The other twist here is that the primary physicians, who are also required by CMS to do regular visits on regular intervals on all nursing home patients (hospice or not), are now being bypassed, as they now have no say in this hospice re-certification process of their own patients. The primary attendings are also not allowed to discontinue hospice, even if their patients stabilize and no longer qualify for hospice; that privilege is reserved exclusively for, presumably unbiased, "hospice employed" physicians and NPs, unless the patients themselves decline the hospice benefit.
In cases were patients no longer meet criteria for hospice, Hospices often keep patients on the service until the next due date for re-certification, adding weeks and months of unnecessary hospice billing to medicare part-A, even if in the interim, the primary attending physician is documenting that the patient is no longer meeting hospice criteria; Astonishingly, they are not breaking any rules when they do do.

Suggestion to CMS on hospice rules:

-Remove the paperwork burden of additional hospice certifications by using the already mandated visits by patient's own providers for recertification of hospice in nursing homes and ask that the patients own providers document the continued need for hospice, or lack thereof. The hospice team could then match the doctors recommendations to existing hospice criteria to confirm continued eligibility.
This would decrease fraud and abuse by empowering the, more independent providers, to make the call on hospice, and reaffirms the role of primary attending in medical decision making.
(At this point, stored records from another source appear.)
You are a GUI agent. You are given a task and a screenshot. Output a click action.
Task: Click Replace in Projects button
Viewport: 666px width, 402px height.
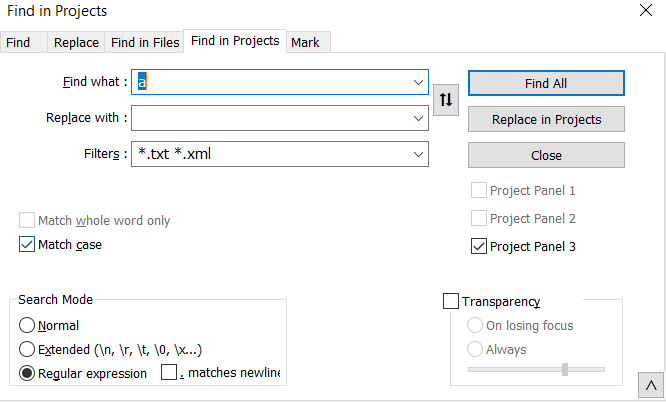[546, 119]
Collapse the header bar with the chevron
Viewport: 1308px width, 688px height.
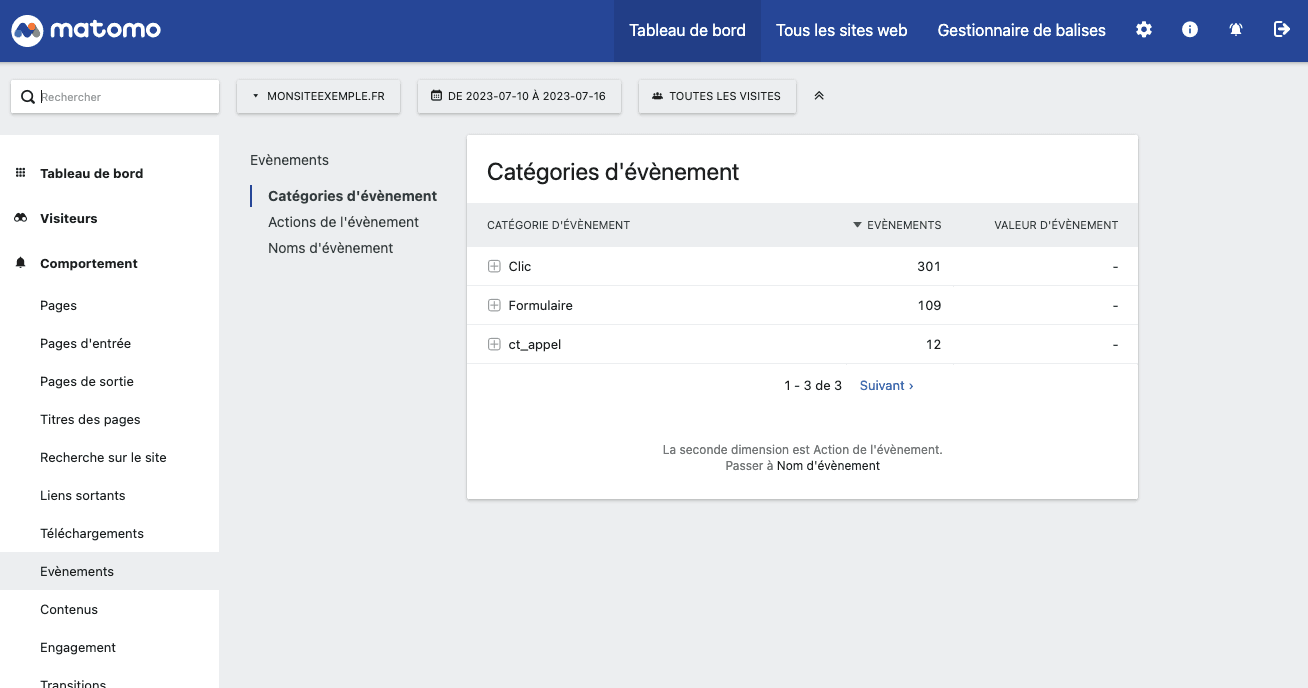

Additional related suggestions to CMS related to better cost savings on hospice:

If CMS is interested in limiting cost related to hospice care they should consider the following (in addition to above):
- stop the direct referral by facilities to hospice without first consulting with providers. In this case providers rubber stamp the referrals after the fact. This is especially problematic when it comes to nursing home chains who also owns their own hospice service.
- stop the unnecessary transfers of hospice patients from skilled or NF to acute hospices, as hospice is supposed to be provided regardless of where the patient resides, and such transfers are often removing patients away from a stable environment that they call home, with significant added cost to the system. This is an emerging trend where hospitals, acute hospices, and nursing homes affiliate, directly or indirectly, and share medical directors that sign of on such transfers of patients to the higher cost entity.

- Improve patient choice of hospices in facilities where there is a financial disincentive, through co-ownership, to refer to their main competing hospices (currently the token choice provided often doesn't include the major competitors).